### EXERCISE DIRECTIONS
Lay out every line of the listing as a Markdown table with two columns, Row and Listing line, skipping blank lines.

### DATASET ENTRIES ###

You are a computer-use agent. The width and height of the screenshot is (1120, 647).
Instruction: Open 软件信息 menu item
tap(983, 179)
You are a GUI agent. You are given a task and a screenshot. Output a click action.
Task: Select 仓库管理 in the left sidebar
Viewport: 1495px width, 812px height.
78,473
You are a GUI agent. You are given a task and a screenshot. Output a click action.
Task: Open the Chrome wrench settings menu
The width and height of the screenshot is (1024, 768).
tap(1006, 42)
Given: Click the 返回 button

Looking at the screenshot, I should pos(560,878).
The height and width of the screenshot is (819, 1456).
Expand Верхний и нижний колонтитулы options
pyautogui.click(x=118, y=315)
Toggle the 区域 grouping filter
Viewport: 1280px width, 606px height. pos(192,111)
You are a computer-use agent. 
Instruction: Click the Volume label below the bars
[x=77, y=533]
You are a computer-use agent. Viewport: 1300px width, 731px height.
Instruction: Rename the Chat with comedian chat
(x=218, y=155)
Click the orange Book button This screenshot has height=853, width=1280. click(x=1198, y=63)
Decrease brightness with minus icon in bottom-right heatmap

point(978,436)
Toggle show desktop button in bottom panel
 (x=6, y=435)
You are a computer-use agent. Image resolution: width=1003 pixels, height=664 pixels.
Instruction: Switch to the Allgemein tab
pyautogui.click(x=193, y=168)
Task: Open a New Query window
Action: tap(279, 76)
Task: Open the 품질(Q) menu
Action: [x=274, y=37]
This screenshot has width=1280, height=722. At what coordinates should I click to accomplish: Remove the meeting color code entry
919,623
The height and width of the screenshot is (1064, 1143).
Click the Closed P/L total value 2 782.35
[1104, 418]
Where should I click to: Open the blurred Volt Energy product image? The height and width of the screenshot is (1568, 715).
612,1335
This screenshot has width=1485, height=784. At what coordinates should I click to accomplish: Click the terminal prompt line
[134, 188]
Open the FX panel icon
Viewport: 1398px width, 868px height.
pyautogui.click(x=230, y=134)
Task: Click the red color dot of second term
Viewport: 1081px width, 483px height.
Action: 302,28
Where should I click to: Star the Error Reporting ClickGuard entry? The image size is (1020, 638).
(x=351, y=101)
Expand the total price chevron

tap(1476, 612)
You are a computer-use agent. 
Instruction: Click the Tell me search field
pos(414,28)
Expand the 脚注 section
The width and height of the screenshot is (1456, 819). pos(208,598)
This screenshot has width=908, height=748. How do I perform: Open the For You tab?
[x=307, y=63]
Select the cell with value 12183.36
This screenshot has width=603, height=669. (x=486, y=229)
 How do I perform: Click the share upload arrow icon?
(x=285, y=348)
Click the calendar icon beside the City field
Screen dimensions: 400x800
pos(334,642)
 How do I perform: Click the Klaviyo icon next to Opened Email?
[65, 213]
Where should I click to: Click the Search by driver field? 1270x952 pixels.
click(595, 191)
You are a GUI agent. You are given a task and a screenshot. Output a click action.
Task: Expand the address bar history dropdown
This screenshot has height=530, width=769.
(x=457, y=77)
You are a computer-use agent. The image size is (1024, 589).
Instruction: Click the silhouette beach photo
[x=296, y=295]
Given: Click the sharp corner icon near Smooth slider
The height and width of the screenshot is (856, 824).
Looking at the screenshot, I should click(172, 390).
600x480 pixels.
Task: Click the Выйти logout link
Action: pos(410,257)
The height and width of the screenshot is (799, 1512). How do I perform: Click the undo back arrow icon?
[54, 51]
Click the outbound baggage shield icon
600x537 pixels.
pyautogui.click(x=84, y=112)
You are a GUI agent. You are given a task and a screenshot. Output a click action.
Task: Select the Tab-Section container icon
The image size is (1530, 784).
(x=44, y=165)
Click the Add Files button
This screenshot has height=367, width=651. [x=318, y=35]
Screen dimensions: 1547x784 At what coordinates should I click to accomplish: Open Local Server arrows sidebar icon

###

### COMPLETE RESPONSE
| Row | Listing line |
|---|---|
| 1 | You are a computer-use agent. The width and height of the screenshot is (1120, 647). |
| 2 | Instruction: Open 软件信息 menu item |
| 3 | tap(983, 179) |
| 4 | You are a GUI agent. You are given a task and a screenshot. Output a click action. |
| 5 | Task: Select 仓库管理 in the left sidebar |
| 6 | Viewport: 1495px width, 812px height. |
| 7 | 78,473 |
| 8 | You are a GUI agent. You are given a task and a screenshot. Output a click action. |
| 9 | Task: Open the Chrome wrench settings menu |
| 10 | The width and height of the screenshot is (1024, 768). |
| 11 | tap(1006, 42) |
| 12 | Given: Click the 返回 button |
| 13 | Looking at the screenshot, I should pos(560,878). |
| 14 | The height and width of the screenshot is (819, 1456). |
| 15 | Expand Верхний и нижний колонтитулы options |
| 16 | pyautogui.click(x=118, y=315) |
| 17 | Toggle the 区域 grouping filter |
| 18 | Viewport: 1280px width, 606px height. pos(192,111) |
| 19 | You are a computer-use agent.  |
| 20 | Instruction: Click the Volume label below the bars |
| 21 | [x=77, y=533] |
| 22 | You are a computer-use agent. Viewport: 1300px width, 731px height. |
| 23 | Instruction: Rename the Chat with comedian chat |
| 24 | (x=218, y=155) |
| 25 | Click the orange Book button This screenshot has height=853, width=1280. click(x=1198, y=63) |
| 26 | Decrease brightness with minus icon in bottom-right heatmap |
| 27 | point(978,436) |
| 28 | Toggle show desktop button in bottom panel |
| 29 |  (x=6, y=435) |
| 30 | You are a computer-use agent. Image resolution: width=1003 pixels, height=664 pixels. |
| 31 | Instruction: Switch to the Allgemein tab |
| 32 | pyautogui.click(x=193, y=168) |
| 33 | Task: Open a New Query window |
| 34 | Action: tap(279, 76) |
| 35 | Task: Open the 품질(Q) menu |
| 36 | Action: [x=274, y=37] |
| 37 | This screenshot has width=1280, height=722. At what coordinates should I click to accomplish: Remove the meeting color code entry |
| 38 | 919,623 |
| 39 | The height and width of the screenshot is (1064, 1143). |
| 40 | Click the Closed P/L total value 2 782.35 |
| 41 | [1104, 418] |
| 42 | Where should I click to: Open the blurred Volt Energy product image? The height and width of the screenshot is (1568, 715). |
| 43 | 612,1335 |
| 44 | This screenshot has width=1485, height=784. At what coordinates should I click to accomplish: Click the terminal prompt line |
| 45 | [134, 188] |
| 46 | Open the FX panel icon |
| 47 | Viewport: 1398px width, 868px height. |
| 48 | pyautogui.click(x=230, y=134) |
| 49 | Task: Click the red color dot of second term |
| 50 | Viewport: 1081px width, 483px height. |
| 51 | Action: 302,28 |
| 52 | Where should I click to: Star the Error Reporting ClickGuard entry? The image size is (1020, 638). |
| 53 | (x=351, y=101) |
| 54 | Expand the total price chevron |
| 55 | tap(1476, 612) |
| 56 | You are a computer-use agent.  |
| 57 | Instruction: Click the Tell me search field |
| 58 | pos(414,28) |
| 59 | Expand the 脚注 section |
| 60 | The width and height of the screenshot is (1456, 819). pos(208,598) |
| 61 | This screenshot has width=908, height=748. How do I perform: Open the For You tab? |
| 62 | [x=307, y=63] |
| 63 | Select the cell with value 12183.36 |
| 64 | This screenshot has width=603, height=669. (x=486, y=229) |
| 65 |  How do I perform: Click the share upload arrow icon? |
| 66 | (x=285, y=348) |
| 67 | Click the calendar icon beside the City field |
| 68 | Screen dimensions: 400x800 |
| 69 | pos(334,642) |
| 70 |  How do I perform: Click the Klaviyo icon next to Opened Email? |
| 71 | [65, 213] |
| 72 | Where should I click to: Click the Search by driver field? 1270x952 pixels. |
| 73 | click(595, 191) |
| 74 | You are a GUI agent. You are given a task and a screenshot. Output a click action. |
| 75 | Task: Expand the address bar history dropdown |
| 76 | This screenshot has height=530, width=769. |
| 77 | (x=457, y=77) |
| 78 | You are a computer-use agent. The image size is (1024, 589). |
| 79 | Instruction: Click the silhouette beach photo |
| 80 | [x=296, y=295] |
| 81 | Given: Click the sharp corner icon near Smooth slider |
| 82 | The height and width of the screenshot is (856, 824). |
| 83 | Looking at the screenshot, I should click(172, 390). |
| 84 | 600x480 pixels. |
| 85 | Task: Click the Выйти logout link |
| 86 | Action: pos(410,257) |
| 87 | The height and width of the screenshot is (799, 1512). How do I perform: Click the undo back arrow icon? |
| 88 | [54, 51] |
| 89 | Click the outbound baggage shield icon |
| 90 | 600x537 pixels. |
| 91 | pyautogui.click(x=84, y=112) |
| 92 | You are a GUI agent. You are given a task and a screenshot. Output a click action. |
| 93 | Task: Select the Tab-Section container icon |
| 94 | The image size is (1530, 784). |
| 95 | (x=44, y=165) |
| 96 | Click the Add Files button |
| 97 | This screenshot has height=367, width=651. [x=318, y=35] |
| 98 | Screen dimensions: 1547x784 At what coordinates should I click to accomplish: Open Local Server arrows sidebar icon |